The records below hold a stretch from the line with "Click the gear icon for 帐户设置" through the line with "Given: Insert a hyperlink with link icon"; return exactly those lines, ends included, and nothing more.

**Available data:**
◆ ◆ ◆ ◆ ◆
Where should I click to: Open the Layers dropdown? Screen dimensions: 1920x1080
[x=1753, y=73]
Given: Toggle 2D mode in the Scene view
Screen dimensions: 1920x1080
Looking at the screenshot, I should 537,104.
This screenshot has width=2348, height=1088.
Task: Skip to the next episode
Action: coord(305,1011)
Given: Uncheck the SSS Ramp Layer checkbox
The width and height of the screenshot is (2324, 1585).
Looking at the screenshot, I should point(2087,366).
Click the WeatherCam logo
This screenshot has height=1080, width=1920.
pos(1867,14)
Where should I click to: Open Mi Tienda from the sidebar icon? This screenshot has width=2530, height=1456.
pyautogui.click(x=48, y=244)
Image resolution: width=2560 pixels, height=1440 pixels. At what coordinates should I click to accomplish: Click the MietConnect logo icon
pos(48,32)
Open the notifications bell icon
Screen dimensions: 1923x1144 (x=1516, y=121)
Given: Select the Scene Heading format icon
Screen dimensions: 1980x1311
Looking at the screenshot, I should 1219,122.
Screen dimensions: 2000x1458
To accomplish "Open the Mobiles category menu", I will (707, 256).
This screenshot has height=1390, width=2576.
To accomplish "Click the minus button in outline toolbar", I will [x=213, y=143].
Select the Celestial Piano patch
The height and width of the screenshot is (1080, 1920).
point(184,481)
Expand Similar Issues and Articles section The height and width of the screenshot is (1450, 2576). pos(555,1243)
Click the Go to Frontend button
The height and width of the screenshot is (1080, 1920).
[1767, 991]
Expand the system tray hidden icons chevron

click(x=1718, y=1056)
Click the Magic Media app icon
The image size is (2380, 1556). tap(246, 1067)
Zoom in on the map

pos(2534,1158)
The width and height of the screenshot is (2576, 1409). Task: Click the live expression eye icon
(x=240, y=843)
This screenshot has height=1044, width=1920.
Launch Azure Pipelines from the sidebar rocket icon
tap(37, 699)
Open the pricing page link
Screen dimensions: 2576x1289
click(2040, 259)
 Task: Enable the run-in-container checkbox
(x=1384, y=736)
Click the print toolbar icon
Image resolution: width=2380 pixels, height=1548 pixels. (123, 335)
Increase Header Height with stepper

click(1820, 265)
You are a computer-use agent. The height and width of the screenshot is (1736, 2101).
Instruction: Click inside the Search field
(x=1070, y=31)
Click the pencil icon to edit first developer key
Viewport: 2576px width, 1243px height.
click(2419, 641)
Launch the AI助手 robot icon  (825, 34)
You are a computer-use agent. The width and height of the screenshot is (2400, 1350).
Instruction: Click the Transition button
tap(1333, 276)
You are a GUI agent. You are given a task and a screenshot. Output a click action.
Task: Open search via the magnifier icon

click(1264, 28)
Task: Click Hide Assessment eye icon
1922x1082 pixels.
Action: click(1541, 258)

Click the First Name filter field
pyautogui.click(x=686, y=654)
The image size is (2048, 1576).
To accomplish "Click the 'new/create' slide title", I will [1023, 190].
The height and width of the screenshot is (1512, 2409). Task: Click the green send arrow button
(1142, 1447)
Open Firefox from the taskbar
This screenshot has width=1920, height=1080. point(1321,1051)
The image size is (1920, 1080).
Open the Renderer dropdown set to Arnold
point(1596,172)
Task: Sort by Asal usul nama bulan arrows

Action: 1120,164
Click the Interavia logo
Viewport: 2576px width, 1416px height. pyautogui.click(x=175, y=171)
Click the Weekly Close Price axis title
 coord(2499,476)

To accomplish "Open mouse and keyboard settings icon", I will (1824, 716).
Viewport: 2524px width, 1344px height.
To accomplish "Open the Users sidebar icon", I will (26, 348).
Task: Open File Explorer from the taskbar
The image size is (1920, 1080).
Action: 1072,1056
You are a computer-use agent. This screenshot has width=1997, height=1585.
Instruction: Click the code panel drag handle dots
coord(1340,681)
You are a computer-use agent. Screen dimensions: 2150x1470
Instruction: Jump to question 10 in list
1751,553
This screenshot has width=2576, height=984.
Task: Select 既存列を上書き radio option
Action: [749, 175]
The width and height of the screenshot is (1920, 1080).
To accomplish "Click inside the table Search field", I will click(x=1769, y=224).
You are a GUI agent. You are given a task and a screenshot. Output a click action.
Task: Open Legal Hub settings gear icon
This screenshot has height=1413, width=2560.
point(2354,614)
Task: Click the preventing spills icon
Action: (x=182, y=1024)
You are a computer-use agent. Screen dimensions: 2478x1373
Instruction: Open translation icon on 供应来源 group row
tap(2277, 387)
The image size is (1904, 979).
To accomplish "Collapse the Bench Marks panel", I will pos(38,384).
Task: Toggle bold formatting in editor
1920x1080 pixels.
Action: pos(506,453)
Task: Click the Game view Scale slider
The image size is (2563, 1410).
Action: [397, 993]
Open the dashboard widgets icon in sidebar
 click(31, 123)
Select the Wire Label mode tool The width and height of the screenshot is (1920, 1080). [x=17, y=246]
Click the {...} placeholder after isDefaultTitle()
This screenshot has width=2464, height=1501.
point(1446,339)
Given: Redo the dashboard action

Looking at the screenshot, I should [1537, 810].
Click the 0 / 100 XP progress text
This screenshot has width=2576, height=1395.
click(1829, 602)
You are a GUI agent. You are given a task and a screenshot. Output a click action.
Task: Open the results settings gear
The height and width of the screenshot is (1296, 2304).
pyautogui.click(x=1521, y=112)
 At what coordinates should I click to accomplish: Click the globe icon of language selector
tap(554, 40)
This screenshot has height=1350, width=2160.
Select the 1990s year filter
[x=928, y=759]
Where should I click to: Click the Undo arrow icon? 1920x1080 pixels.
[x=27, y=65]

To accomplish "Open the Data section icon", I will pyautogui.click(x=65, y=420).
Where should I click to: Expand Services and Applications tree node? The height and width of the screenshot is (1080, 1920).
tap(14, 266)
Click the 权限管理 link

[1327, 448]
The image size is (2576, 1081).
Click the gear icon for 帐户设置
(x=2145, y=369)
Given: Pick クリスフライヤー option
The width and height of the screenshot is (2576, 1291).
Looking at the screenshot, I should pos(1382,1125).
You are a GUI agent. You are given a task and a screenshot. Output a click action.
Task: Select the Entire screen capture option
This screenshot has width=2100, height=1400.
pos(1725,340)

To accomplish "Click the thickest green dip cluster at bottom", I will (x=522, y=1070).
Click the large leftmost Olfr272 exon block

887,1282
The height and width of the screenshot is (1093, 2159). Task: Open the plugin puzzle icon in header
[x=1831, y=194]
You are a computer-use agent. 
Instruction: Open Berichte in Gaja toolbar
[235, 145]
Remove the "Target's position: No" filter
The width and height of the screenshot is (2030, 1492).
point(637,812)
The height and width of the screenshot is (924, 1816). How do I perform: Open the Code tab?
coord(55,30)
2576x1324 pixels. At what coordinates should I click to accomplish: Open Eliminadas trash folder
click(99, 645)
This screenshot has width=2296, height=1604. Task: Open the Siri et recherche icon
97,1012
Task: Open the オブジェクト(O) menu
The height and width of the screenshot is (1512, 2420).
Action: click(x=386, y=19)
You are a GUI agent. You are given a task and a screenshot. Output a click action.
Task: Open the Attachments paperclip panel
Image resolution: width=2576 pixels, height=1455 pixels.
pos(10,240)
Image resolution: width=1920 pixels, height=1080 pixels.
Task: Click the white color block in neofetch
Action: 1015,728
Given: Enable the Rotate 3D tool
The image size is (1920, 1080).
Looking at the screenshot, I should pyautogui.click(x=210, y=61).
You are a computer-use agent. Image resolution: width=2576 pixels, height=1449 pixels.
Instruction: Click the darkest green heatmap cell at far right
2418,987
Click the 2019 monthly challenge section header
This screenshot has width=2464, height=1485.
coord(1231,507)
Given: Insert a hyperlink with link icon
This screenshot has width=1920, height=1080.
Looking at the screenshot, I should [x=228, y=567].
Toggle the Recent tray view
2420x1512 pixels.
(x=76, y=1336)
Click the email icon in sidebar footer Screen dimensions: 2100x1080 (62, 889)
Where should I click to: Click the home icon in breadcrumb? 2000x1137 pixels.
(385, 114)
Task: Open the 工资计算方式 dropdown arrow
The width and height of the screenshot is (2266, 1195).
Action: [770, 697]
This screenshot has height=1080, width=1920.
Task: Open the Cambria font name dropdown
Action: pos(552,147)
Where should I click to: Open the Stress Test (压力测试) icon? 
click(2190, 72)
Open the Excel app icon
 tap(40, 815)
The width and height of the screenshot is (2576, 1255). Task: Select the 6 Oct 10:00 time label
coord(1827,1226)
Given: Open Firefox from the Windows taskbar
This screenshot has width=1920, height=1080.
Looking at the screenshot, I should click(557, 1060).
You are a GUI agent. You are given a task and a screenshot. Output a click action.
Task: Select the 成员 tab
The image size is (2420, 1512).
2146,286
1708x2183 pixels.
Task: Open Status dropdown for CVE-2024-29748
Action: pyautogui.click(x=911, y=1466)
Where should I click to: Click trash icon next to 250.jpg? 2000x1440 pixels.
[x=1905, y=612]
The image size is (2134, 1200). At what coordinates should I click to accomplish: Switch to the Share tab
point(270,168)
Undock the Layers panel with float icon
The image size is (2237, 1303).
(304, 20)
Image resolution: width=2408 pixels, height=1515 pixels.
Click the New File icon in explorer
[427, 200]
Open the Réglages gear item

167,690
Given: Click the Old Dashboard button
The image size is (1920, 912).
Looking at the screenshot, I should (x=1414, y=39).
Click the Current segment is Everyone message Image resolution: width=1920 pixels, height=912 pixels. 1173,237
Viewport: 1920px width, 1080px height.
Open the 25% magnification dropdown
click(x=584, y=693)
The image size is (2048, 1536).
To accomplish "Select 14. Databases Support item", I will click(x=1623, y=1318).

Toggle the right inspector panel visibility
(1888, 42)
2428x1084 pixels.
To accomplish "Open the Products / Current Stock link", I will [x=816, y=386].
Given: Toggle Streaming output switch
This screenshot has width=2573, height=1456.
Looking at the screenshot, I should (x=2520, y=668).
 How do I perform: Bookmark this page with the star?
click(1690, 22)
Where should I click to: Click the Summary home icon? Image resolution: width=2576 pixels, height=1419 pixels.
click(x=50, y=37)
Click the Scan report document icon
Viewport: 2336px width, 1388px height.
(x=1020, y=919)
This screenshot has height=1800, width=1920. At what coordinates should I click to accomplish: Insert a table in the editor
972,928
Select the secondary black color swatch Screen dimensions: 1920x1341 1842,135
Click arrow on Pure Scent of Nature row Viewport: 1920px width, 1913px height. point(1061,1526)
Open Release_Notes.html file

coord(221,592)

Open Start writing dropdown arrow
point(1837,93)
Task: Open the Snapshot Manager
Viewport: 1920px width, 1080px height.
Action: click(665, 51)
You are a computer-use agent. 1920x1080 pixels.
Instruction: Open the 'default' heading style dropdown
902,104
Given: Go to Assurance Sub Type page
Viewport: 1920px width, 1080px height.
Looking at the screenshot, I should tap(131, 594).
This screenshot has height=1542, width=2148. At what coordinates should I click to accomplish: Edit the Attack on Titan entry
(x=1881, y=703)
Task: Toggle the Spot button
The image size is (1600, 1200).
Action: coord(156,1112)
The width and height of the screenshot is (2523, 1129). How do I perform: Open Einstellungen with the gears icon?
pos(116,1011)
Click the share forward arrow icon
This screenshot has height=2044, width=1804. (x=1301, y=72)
◆ ◆ ◆ ◆ ◆
**Response below:**
Click the gear icon for 帐户设置
(x=2145, y=369)
Given: Pick クリスフライヤー option
The width and height of the screenshot is (2576, 1291).
Looking at the screenshot, I should pos(1382,1125).
You are a GUI agent. You are given a task and a screenshot. Output a click action.
Task: Select the Entire screen capture option
This screenshot has width=2100, height=1400.
pos(1725,340)

To accomplish "Click the thickest green dip cluster at bottom", I will (x=522, y=1070).
Click the large leftmost Olfr272 exon block

887,1282
The height and width of the screenshot is (1093, 2159). Task: Open the plugin puzzle icon in header
[x=1831, y=194]
You are a computer-use agent. 
Instruction: Open Berichte in Gaja toolbar
[235, 145]
Remove the "Target's position: No" filter
The width and height of the screenshot is (2030, 1492).
point(637,812)
The height and width of the screenshot is (924, 1816). How do I perform: Open the Code tab?
coord(55,30)
2576x1324 pixels. At what coordinates should I click to accomplish: Open Eliminadas trash folder
click(99, 645)
This screenshot has width=2296, height=1604. Task: Open the Siri et recherche icon
97,1012
Task: Open the オブジェクト(O) menu
The height and width of the screenshot is (1512, 2420).
Action: click(x=386, y=19)
You are a GUI agent. You are given a task and a screenshot. Output a click action.
Task: Open the Attachments paperclip panel
Image resolution: width=2576 pixels, height=1455 pixels.
pos(10,240)
Image resolution: width=1920 pixels, height=1080 pixels.
Task: Click the white color block in neofetch
Action: 1015,728
Given: Enable the Rotate 3D tool
The image size is (1920, 1080).
Looking at the screenshot, I should pyautogui.click(x=210, y=61).
You are a computer-use agent. Image resolution: width=2576 pixels, height=1449 pixels.
Instruction: Click the darkest green heatmap cell at far right
2418,987
Click the 2019 monthly challenge section header
This screenshot has width=2464, height=1485.
coord(1231,507)
Given: Insert a hyperlink with link icon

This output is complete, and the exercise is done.